Ratier-Figeac maintient ses lourds investissements et relocalise
Malgré la crise qui impacte directement son activité, le site industriel lotois Ratier-Figeac, chapeauté par l’entité Propeller Systems du groupe Collins Aerospace, poursuit ses investissements dans le cadre du développement de son centre d'excellence dédié aux hélices d'avions. « Notre plan de 32 M€ sur cinq ans est maintenu, même s'il y aura peut-être quelques ajustements en termes de calendrier », confie à La Lettre M Jean-François Chanut, DG. La construction d'un bâtiment de 2 300 m2 est d'ores et déjà terminée. « Nous allons y faire travailler des ingénieurs, qui développeront et qualifieront de nouveaux produits, de nouvelles technologies, dans le cadre du mouvement de décarbonation de l'aéronautique », indique le dirigeant.
Objectif : réinternalisation
En parallèle, le site lotois vient d'obtenir une enveloppe de 1,5 M€ de France Relance pour son projet – d'une ampleur de 6 M€ au total – de modernisation et de réinternalisation productive. « Il s'agit de l'installation de nouvelles machines nous permettant de réaliser en interne des pièces qui étaient auparavant achetées à l'étranger, hors d'Europe, explique Jean-François Chanut. Nous allons ainsi gagner en maîtrise industrielle et intégrer une activité offrant des performances économiques solides. » A l'avenir, d'autres activités pourraient être relocalisées.
Une baisse d'activité de 25 % en 2020
« Comme l'ensemble du secteur aéronautique, nous avons été frappés de plein fouet par la crise, explique Jean-François Chanut. Mais nous avons pu compter sur ce qui fait l'une des particularités de notre activité : un relatif équilibre entre le civil et le militaire. Cela nous a aidé à traverser cette épreuve. » Au global, Ratier Figeac a enregistré l'an dernier une baisse d'activité de l'ordre de 25 %, portant son chiffre d'affaires à 230 M€.
Son effectif, lui, est passé de 1 300 à 1 200 salariés, sans PSE. « Nous avons mis fin au recours à des intérimaires et n'avons pas renouvellé des CDD, explique le dirigeant.
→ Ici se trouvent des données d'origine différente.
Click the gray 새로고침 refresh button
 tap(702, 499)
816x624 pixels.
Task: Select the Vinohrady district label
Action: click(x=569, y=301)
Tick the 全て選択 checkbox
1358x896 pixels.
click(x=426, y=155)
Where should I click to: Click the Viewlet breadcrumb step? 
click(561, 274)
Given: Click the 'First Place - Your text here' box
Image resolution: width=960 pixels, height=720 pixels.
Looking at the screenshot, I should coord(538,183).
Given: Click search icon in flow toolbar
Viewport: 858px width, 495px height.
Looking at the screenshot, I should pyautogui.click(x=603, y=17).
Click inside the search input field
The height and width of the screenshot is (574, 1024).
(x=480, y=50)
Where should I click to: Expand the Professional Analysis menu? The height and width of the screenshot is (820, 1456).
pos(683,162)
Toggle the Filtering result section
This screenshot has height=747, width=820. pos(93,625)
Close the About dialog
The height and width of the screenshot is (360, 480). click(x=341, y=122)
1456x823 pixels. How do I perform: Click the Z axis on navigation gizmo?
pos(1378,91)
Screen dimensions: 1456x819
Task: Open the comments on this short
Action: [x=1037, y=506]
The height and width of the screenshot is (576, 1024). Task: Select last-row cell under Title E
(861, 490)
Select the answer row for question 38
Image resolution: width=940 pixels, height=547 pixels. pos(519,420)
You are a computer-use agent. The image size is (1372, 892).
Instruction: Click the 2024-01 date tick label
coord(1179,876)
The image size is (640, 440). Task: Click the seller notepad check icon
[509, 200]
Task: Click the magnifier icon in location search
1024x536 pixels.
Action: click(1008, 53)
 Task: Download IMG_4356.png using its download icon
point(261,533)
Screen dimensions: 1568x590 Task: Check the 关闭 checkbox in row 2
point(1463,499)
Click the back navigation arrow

Par ailleurs, quelques départs n'ont pas été remplacés. » Ratier-Figeac n'a pas fait appel aux Prêts garantis par l'État (PGE). « Cette année, notre niveau d'activité devrait remonter d'environ 10 %, estime Jean-François Chanut. Pour la suite, tout dépendra bien entendu de la reprise du trafic aérien et de l'activité industrielle. » Le capitaine d'industrie est néanmoins confiant : « Depuis quelques semaines, nous voyons que les perspectives de nos clients se stabilisent. Il y a moins d'incertitude et davantage de visibilité. »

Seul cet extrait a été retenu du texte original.